(Direction): Present the data from the line containing "Given: Click the Someday box icon" to the line containing "point(154,436)", both included, as a Markdown table with the columns Row and Data Line, skipping blank lines. Leave out the pictures.

-- begin Input --

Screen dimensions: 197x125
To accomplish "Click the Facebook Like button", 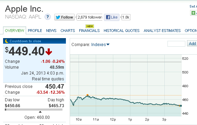I will coord(112,17).
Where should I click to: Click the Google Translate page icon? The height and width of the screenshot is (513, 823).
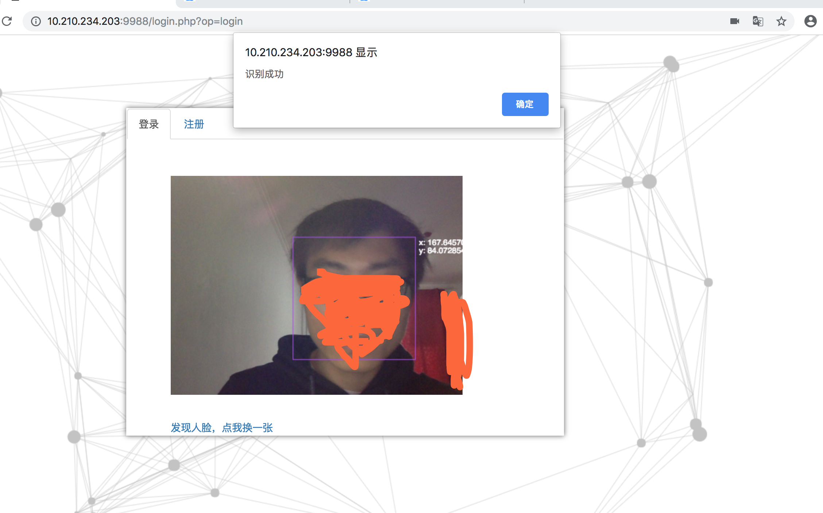pyautogui.click(x=758, y=21)
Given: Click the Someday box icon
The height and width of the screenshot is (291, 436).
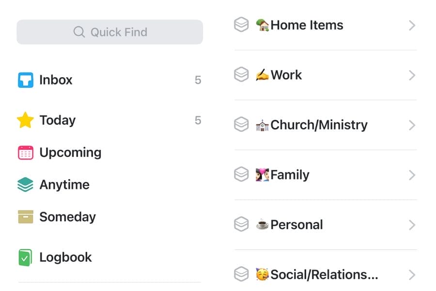Looking at the screenshot, I should pyautogui.click(x=26, y=217).
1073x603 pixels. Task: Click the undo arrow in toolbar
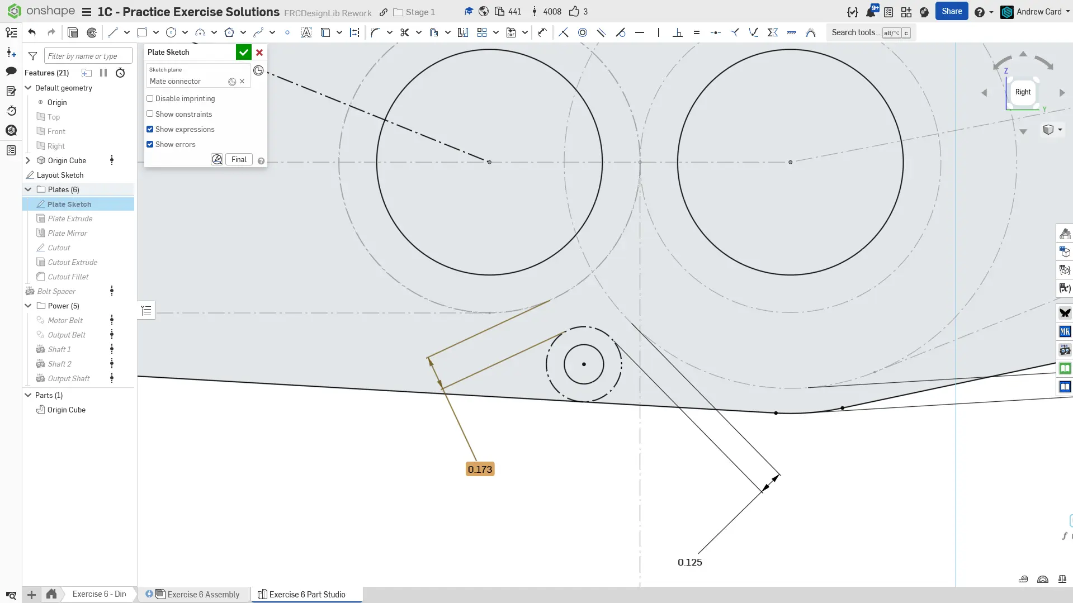(32, 32)
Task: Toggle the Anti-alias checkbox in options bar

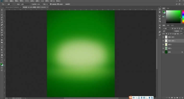Action: (51, 4)
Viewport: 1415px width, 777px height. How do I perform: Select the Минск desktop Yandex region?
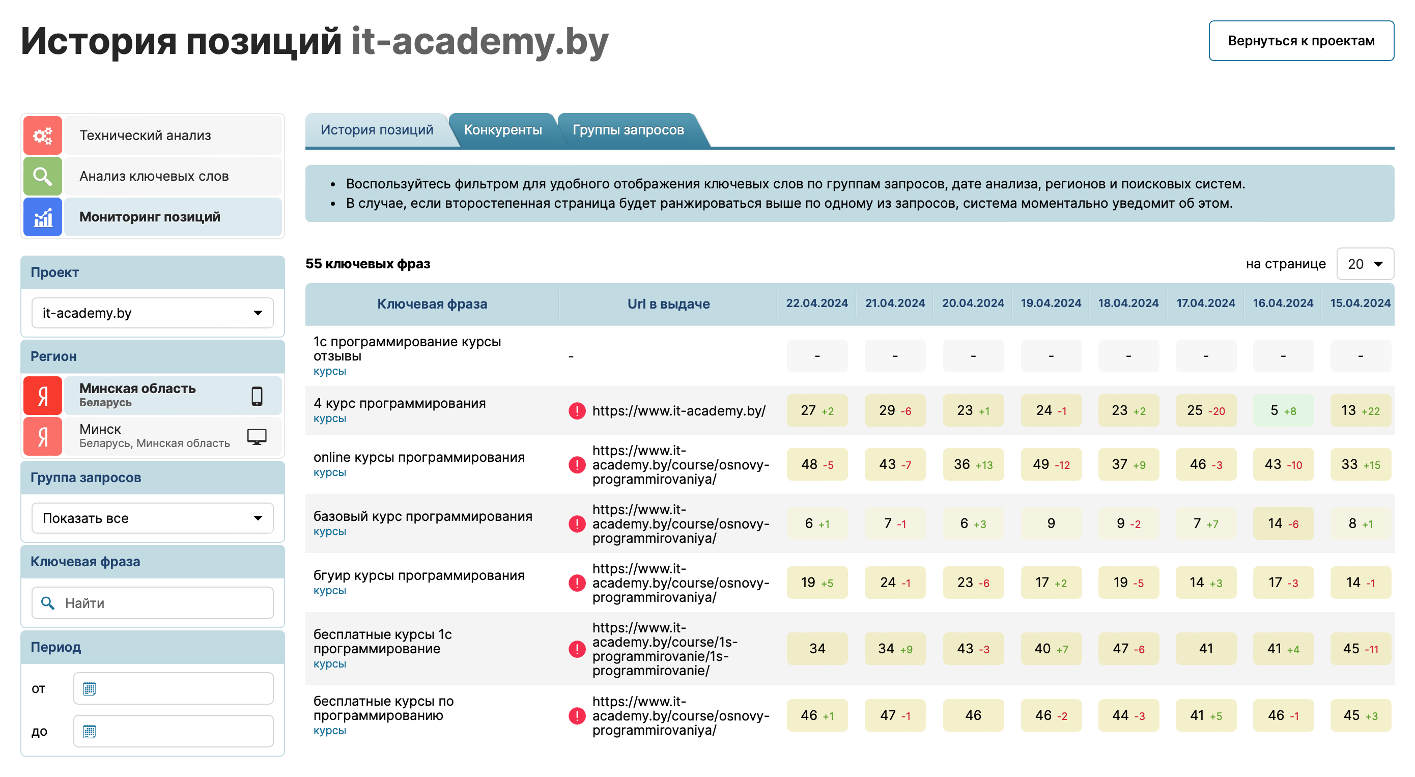point(154,436)
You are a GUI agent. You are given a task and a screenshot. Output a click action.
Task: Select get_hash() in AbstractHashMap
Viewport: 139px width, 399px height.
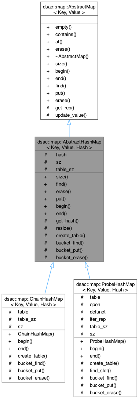[x=66, y=221]
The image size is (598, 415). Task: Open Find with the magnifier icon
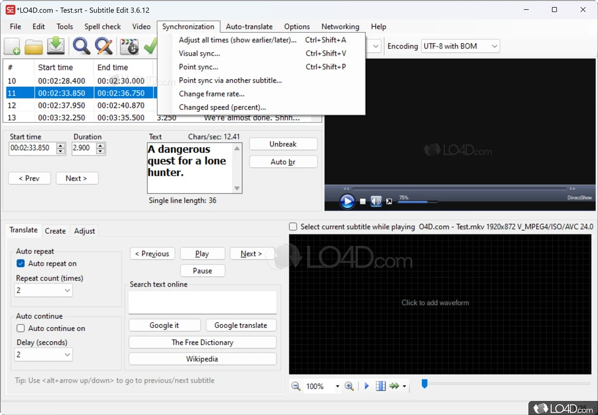81,46
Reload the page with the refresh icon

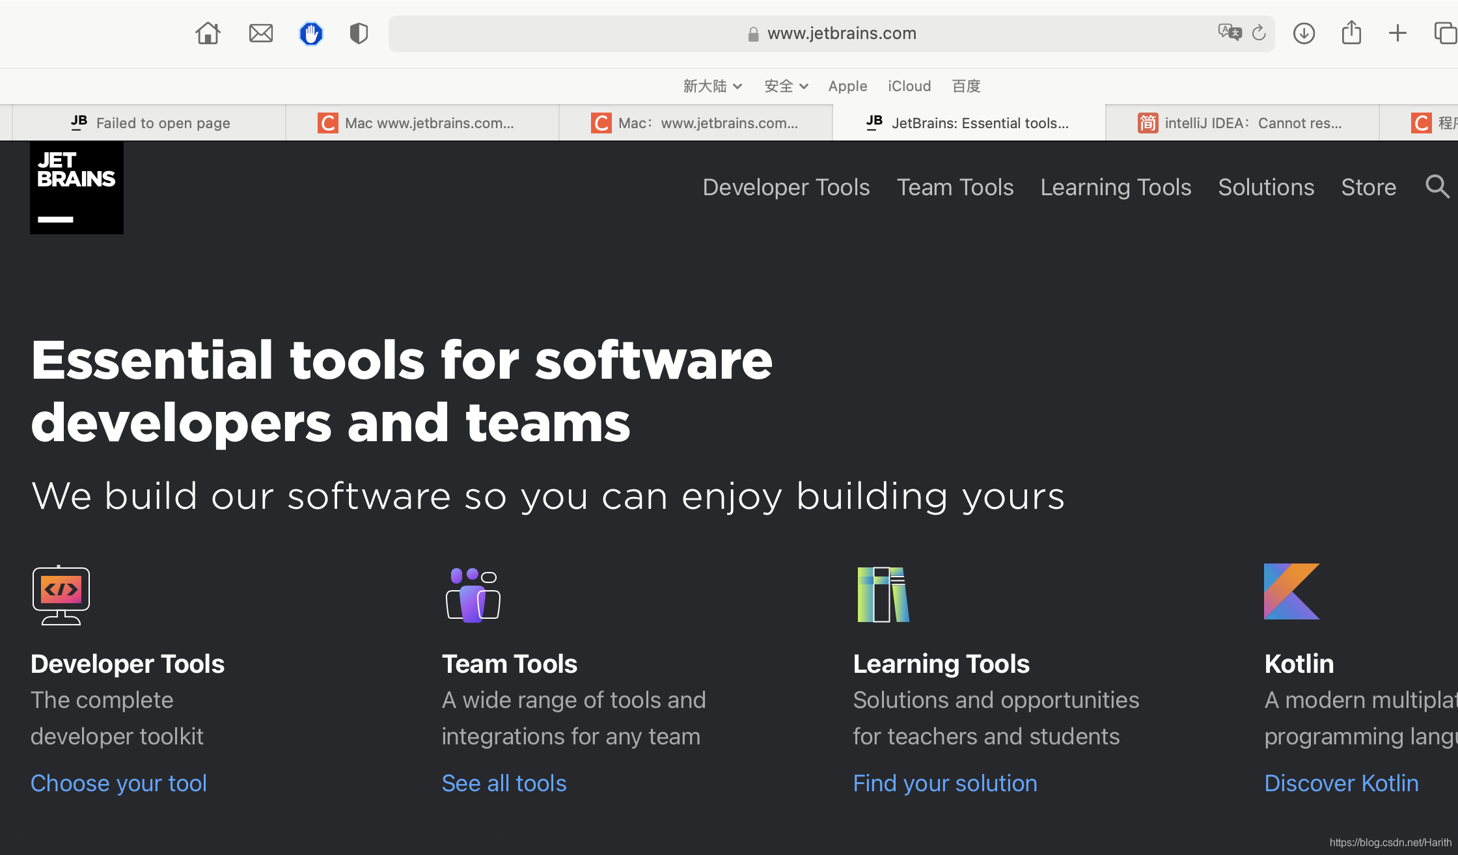[x=1259, y=33]
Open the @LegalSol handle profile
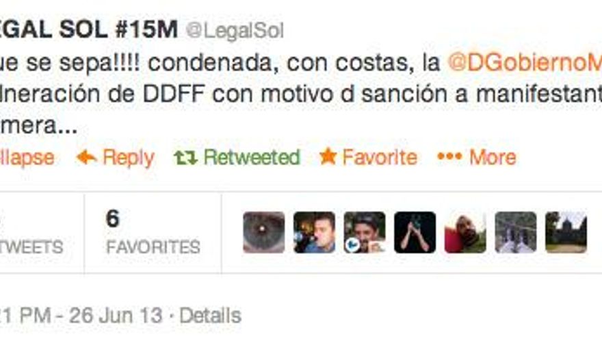Screen dimensions: 602x339 tap(235, 31)
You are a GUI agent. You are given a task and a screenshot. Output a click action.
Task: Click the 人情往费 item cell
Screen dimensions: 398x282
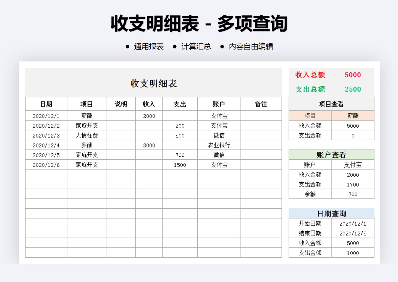click(87, 135)
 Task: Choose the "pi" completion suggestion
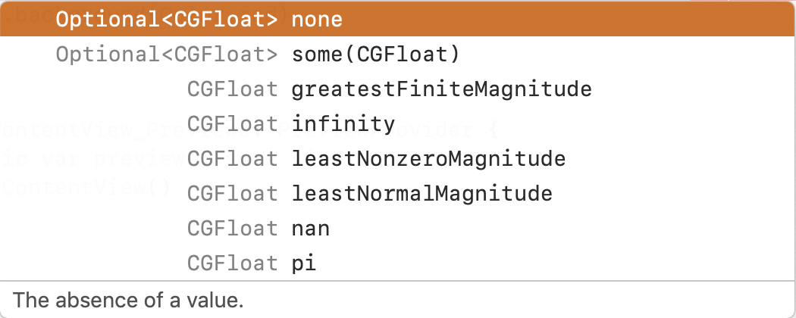pyautogui.click(x=304, y=263)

-- end Input --

(Answer to the exercise):
| Row | Data Line |
|---|---|
| 1 | Given: Click the Someday box icon |
| 2 | The height and width of the screenshot is (291, 436). |
| 3 | Looking at the screenshot, I should pyautogui.click(x=26, y=217). |
| 4 | 1073x603 pixels. Task: Click the undo arrow in toolbar |
| 5 | (32, 32) |
| 6 | Task: Toggle the Anti-alias checkbox in options bar |
| 7 | Action: (51, 4) |
| 8 | Viewport: 1415px width, 777px height. How do I perform: Select the Минск desktop Yandex region? |
| 9 | point(154,436) |